10代の終わり20代の初め。本屋さんとレコード屋さんと喫茶店。2017年07月12日

◆今日も暑かった。明日も暑いといふ。
◆10代20代の頃は何時間でも本屋さんにいられた。まぁ何時間というのは大袈裟でさすがに4時間も5時間もいたことはないが、3時間は居続けたことはあるはず。もちろん、その間ずっと本を読んでいるか探し続けているのだ。何せ、お金はなかった。僕は早くから親に頼らずバイトで稼いだ金だけで生活を始めたので本当にお金がなかった。だから、千円札が確実に出て行くハードカバーの本を買うというのもものすごく大変なことだった。大好きな作家さんの本を買うのはもちろんだけど、そういう本がないときに本屋さんでいかに自分の好みの、あるいは面白そうな本を見つけて買うかは重要案件だったのだ。もちろん、小説だけとは限らない。ノンフィクションの類いも図鑑のようなものもとにかく面白そうなものを探して何冊も何十冊も本を手に取り開いて最初の一行を読んでいた。

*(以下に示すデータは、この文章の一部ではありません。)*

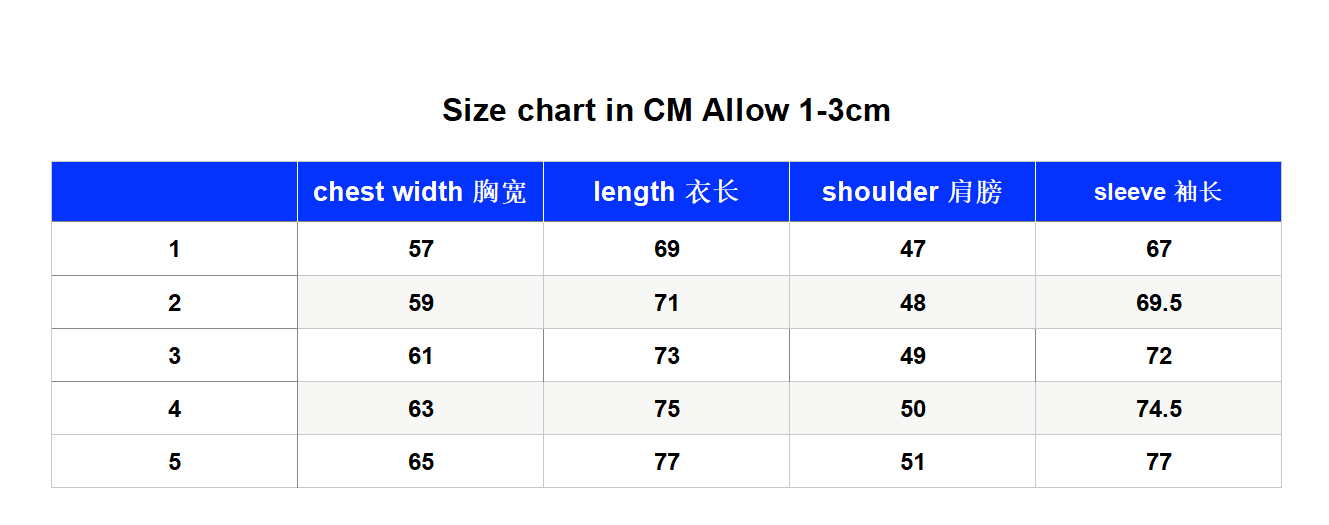Click the Size chart in CM title
This screenshot has height=525, width=1329.
click(666, 110)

◆いくら立ち読みしても本屋さんでは怒られない(むろん漫画は別だろうし限度ってものもあるが)。もちろんマナーは必要だ。本に手あかが付いたり開き癖が付いたりしてはその本は売れなくなってしまう。そっと手に取り、そっと開き、そっとページをめくる。そこの空気をできるだけ乱さぬように静かに佇んで読んで、そしてまたあったところにそっと丁寧に戻す。本屋さんでの作法は、本好きなら教えられなくても自然に身に付くものだ。この本が欲しいな、と思ってもその本がちょっと高かったりしたら、戻すときに次に来るときまでありますようにと思いながら戻す。毎日通っていたからそこの棚を通る度に確認してよしまだある、と思って安心して、そしてバイト代が出たときにいそいそと買いに行く。もしもなくなっていたら、気合いを入れて歩いて回れる本屋さんを全部回って探した。その当時の札幌の街中(つまり、中心部)の本屋さんだったらどこの棚にどんな本があるかはほとんど記憶していた。

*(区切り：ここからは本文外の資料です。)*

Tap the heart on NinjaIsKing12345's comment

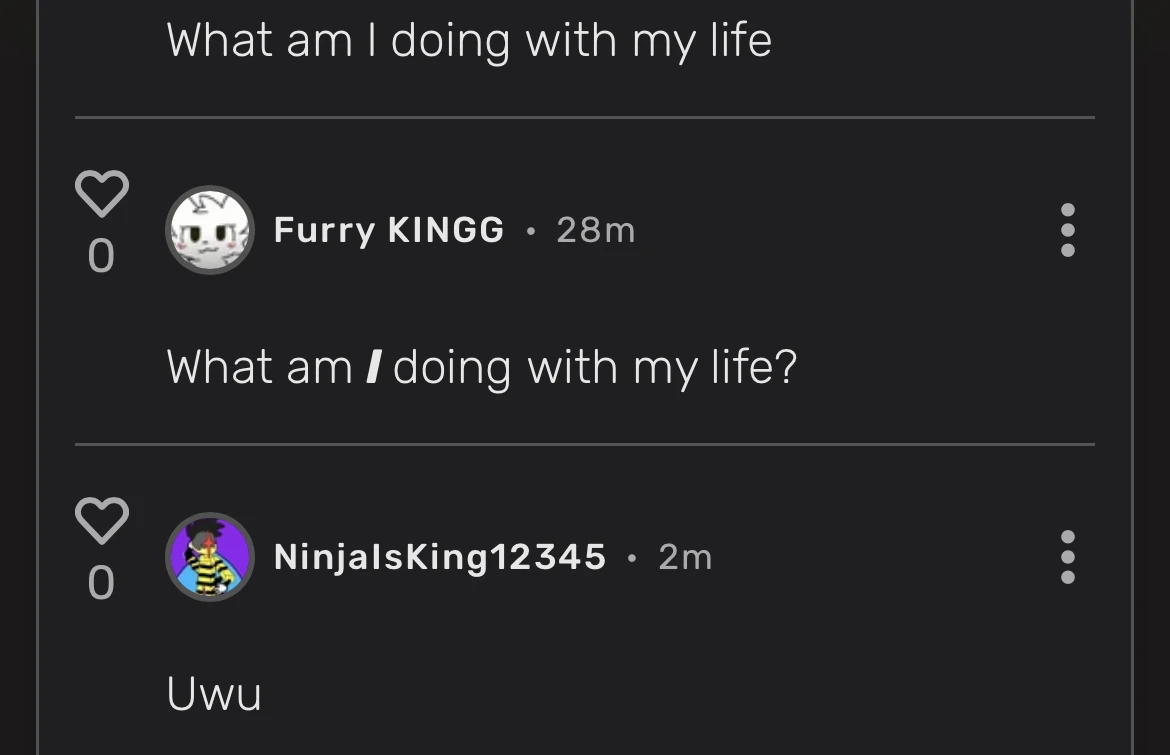pyautogui.click(x=101, y=520)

◆当時何人かの女性とお付き合いをしたことはあるけれど、本屋さんに一緒に行ったことは一度もなかった。本屋さんは、一人で行くものだ。仮に彼女と一緒に行くにしても彼女も同じぐらいの本好きでないとならない。同じぐらい長い時間を過ごしても平気でいられる人じゃないと落ち着いて本など探せない。

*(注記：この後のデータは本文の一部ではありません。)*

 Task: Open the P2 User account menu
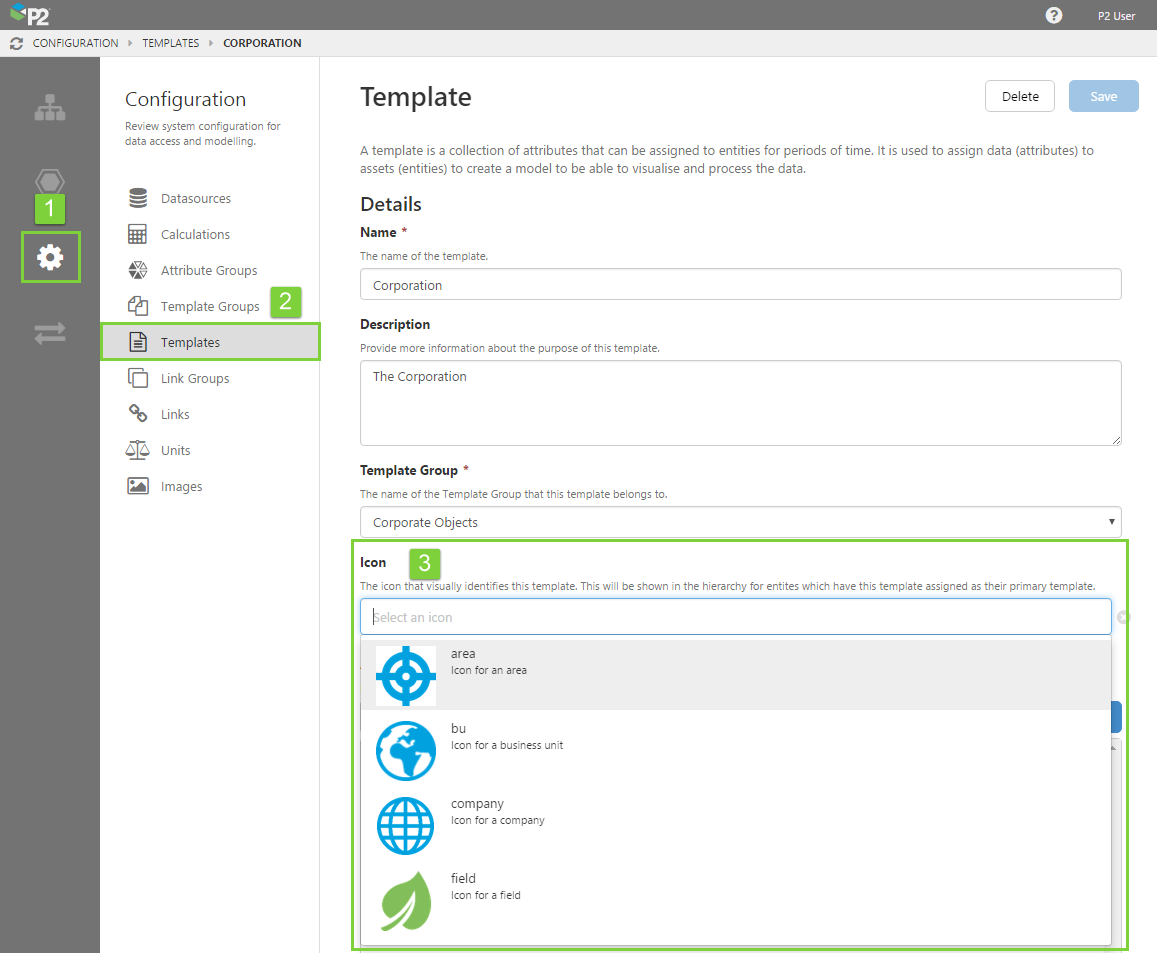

◆買った本は、かならず自分の部屋に帰ってから読んだ。喫茶店は僕にとってはバイト先か、あるいは友達か彼女と楽しく話して過ごす場所か、店主の流す音楽をコーヒーの香りと一緒にじっくりと楽しむ場所だったから。
◆10代の終わり20代の初め。本屋さんとレコード屋さんと喫茶店。それのどこかに僕は必ずいた。